Bakhita

Bakhita

Véronique Olmi

Albin Michel

  • 8 février 2018

    esclavage

    Je ne connaissais rien de la vie tragique de celle qui n’a pas de nom en ouvrant ce roman maintes fois primé.

    Je découvre une petite fille qui ne se souviens pas de son nom, prise dans la violence d’un monde d’adultes, obligée de grandir vite.

    Je rencontre une jeune fille et une femme qui ne lâche la main de personne pour ne pas perdre encore le peu qu’elle possède : une amie, un repère.
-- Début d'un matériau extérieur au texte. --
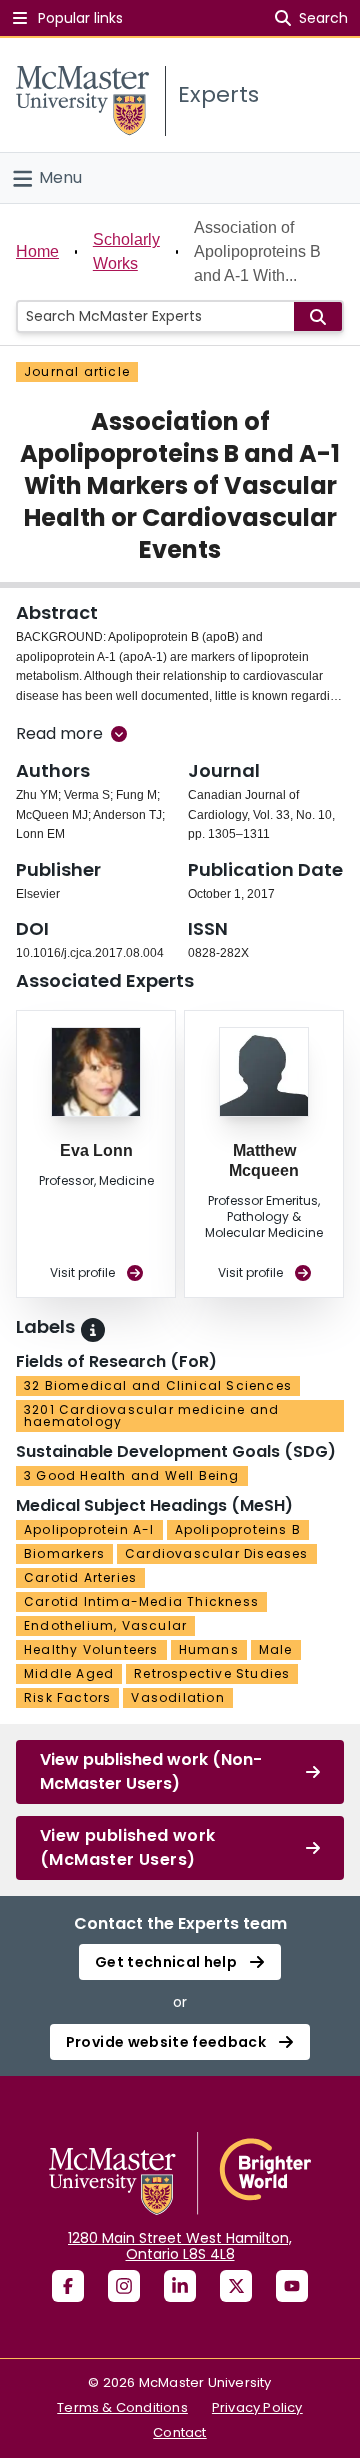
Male (276, 1649)
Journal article (77, 371)
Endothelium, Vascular (105, 1625)
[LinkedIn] (180, 2286)
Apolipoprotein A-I (89, 1529)
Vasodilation (177, 1697)
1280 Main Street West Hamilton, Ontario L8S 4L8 (180, 2246)
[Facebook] (68, 2286)
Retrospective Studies (212, 1673)
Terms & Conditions (122, 2407)
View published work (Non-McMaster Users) (151, 1771)
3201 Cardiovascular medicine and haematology (151, 1415)
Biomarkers (64, 1553)
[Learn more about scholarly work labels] (93, 1330)
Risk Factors (67, 1697)
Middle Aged (69, 1673)
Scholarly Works (126, 251)
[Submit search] (318, 316)
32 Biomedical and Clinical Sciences (158, 1385)
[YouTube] (292, 2286)
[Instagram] (124, 2286)
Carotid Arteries (80, 1577)
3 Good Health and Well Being (132, 1475)
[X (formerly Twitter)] (236, 2286)
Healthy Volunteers (91, 1649)
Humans (209, 1649)
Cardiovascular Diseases (217, 1553)
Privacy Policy (257, 2407)
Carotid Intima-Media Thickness (141, 1601)
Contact (179, 2432)
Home (37, 251)
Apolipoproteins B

    Une femme forte capable, avec ses peu de mots, d’affirmer ce qu’elle veut. Même si la société européenne ne lui permet pas de couper complètement avec sa condition d’esclave.

    Si j’ai aimé Bakhita et sa philosophie de vie : laissez venir à moi les petits enfants, je dois dire que je ne suis décidément pas fan du style de l’auteure.

    Trop d’adjectifs plaqués à la limite du superfétatoire qui brouillent le rythme du récit au lieu de lui donner du souffle.

    L’image que je retiendrai :

    Celle de Bakhita s’adressant à la lune où qu’elle soit.

    Quelques citations :

    « On pourrait croire que le monde s’ouvre, se rencontre et grandit. Il se rétrécit, se morcelle et se creuse. » (p.175)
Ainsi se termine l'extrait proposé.